Aramark has a pattern of entering and exiting the public markets, having IPO'd twice before--first back in 1960 and then again in 2001. Meanwhile, the size of its debt load has exploded in the process.
As of Sept. 27, 2013, Aramark has $5.8 billion in total debt. That's below the $7.3 billion that the company inherited by 2008 after its private equity consortium-led takeover in 2007, but still exceeds the $2 billion in debt the company carried on its balance sheet in 2005, according to PE Hub.
Aramark has been whittling away at its debt and extending a portion of maturities out to 2016; there is another portion of debt not coming due until 2019, all of which speaks well of Aramark's liquidity, or access to cash, as it grows. Nonetheless, with the overhang of having to service that debt, shareholder value can get pushed lower on the list of priorities, even for a newly public company.
Ratings agency Moody's assigned a B1 corporate family grade to Aramark's debt, which according to the rating agency itself is a strong grade in light of the size of the company's debt load, as reported in PE Hub. The reason for the solid rating is Aramark's cash flow, which Moody's said is sufficient to cover the company's debt load. In fiscal 2012, Aramark had $337 million in free cash flow with an estimated $250 million in free cash flow in fiscal 2013.
In its food and support services business, Aramark is heavily dependent on a single distributor -- Sysco. If a business is going to be dependent on a single distributor, Sysco, with $44.4 billion in fiscal 2013 revenue (up 4.8% year over year), isn't a bad choice. But by Aramark's own admission:
"If our relationship with, or the business of, SYSCO were to be disrupted we would have to arrange alternative distributors and our operations and cost structure could be adversely affected in the short term." -- Aramark S-4 Filing
According to Aramark's SEC filing, "In fiscal 2013, SYSCO distributed approximately 60% of our food and non-food products in the United States and Canada." There's always an element of risk when a company is heavily dependent on a single distributor for a portion of its business, and food and support services in North America generated nearly 70%, or $9.6 billion, of Aramark's total sales in fiscal 2013.

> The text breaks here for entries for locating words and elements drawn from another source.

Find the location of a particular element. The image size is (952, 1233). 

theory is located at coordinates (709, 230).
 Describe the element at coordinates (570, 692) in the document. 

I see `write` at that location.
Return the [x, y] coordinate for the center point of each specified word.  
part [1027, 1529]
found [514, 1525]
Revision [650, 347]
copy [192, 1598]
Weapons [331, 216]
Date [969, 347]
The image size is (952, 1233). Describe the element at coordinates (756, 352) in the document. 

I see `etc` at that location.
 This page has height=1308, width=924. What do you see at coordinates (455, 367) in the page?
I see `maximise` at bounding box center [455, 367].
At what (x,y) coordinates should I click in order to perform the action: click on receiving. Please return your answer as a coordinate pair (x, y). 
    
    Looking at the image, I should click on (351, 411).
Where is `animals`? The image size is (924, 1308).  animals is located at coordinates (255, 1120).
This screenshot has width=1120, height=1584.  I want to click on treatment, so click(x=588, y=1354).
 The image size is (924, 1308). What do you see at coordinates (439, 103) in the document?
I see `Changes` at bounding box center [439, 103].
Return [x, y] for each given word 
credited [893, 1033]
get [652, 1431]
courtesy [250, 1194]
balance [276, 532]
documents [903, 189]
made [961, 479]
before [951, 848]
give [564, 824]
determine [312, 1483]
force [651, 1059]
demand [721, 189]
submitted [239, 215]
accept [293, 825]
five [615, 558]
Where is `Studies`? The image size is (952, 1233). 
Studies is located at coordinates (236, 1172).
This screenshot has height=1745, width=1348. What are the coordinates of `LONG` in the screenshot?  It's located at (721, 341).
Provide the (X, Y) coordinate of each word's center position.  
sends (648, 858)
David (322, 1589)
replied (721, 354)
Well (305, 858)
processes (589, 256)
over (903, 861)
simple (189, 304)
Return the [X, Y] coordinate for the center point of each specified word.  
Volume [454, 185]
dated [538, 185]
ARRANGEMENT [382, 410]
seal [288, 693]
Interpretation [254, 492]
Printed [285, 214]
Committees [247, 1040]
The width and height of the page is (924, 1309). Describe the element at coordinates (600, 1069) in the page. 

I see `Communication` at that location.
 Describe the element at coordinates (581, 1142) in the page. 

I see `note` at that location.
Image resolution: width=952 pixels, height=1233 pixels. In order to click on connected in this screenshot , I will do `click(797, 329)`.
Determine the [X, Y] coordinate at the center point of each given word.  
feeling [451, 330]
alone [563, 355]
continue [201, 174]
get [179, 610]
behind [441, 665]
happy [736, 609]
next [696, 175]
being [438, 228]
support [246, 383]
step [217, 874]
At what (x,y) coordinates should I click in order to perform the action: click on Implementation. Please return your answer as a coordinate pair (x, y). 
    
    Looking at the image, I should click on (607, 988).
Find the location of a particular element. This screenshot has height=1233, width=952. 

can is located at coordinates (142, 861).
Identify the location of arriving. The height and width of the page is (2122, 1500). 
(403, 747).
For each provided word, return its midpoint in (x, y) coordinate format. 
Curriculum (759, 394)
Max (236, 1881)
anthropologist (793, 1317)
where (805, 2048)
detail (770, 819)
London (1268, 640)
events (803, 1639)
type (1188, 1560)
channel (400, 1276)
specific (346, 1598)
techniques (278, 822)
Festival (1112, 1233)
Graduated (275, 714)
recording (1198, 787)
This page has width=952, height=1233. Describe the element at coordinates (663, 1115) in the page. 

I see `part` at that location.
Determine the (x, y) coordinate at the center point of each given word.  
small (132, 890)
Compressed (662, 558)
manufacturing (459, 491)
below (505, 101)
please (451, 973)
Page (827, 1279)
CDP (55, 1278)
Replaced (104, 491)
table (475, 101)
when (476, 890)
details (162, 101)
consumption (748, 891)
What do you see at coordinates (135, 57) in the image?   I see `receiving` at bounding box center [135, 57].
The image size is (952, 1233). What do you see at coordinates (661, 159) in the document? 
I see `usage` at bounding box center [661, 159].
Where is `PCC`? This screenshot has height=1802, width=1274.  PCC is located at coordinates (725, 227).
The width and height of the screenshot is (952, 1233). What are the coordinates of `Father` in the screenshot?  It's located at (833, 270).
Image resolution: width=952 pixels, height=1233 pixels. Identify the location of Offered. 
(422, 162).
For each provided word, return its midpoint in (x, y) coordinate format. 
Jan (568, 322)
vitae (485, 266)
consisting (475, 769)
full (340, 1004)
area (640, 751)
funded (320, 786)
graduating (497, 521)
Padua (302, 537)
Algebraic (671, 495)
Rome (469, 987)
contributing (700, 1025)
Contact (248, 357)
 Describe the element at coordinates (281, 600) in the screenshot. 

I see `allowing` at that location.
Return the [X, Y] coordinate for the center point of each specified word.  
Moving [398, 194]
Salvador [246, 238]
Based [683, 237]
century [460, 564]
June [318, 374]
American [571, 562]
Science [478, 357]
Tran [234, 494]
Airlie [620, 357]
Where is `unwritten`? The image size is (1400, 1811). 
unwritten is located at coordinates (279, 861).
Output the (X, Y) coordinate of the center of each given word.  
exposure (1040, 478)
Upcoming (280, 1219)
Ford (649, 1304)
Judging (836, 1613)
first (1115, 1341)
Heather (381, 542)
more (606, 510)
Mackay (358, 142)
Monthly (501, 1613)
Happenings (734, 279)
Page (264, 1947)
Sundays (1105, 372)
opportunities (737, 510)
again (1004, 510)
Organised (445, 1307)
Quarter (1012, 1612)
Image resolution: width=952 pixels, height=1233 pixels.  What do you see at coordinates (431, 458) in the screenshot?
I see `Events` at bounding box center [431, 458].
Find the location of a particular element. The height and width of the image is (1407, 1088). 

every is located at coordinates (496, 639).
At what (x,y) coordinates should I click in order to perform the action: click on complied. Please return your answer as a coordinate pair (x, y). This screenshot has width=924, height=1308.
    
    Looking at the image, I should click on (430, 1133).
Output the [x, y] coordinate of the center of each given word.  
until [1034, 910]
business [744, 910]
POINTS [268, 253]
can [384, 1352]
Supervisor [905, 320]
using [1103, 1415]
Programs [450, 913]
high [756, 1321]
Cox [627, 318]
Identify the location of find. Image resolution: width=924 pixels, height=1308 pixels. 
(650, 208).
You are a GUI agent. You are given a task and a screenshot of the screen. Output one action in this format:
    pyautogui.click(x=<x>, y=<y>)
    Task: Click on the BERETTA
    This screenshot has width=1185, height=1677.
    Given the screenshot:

On the uniform front, Aramark competes with UniFirst (NYSE:UNF), a company that reported $1.3 billion in revenue for fiscal 2013, which was a near 8% jump versus fiscal 2012 levels. UniFirst sports a solid quarterly debt-to-equity ratio of 0.1, which as a uniform play makes the company an attractive alternative to the debt-laden Aramark.
There's lots to like about Aramark. It's led by former PepsiCo executive Eric Foss, has nearly doubled it sales generated from emerging markets since 2007, and has growth plans for its core North American business. It's a growing company, but one whose potential is tainted until it can further strengthen its balance sheet, e.g., lower its debt load.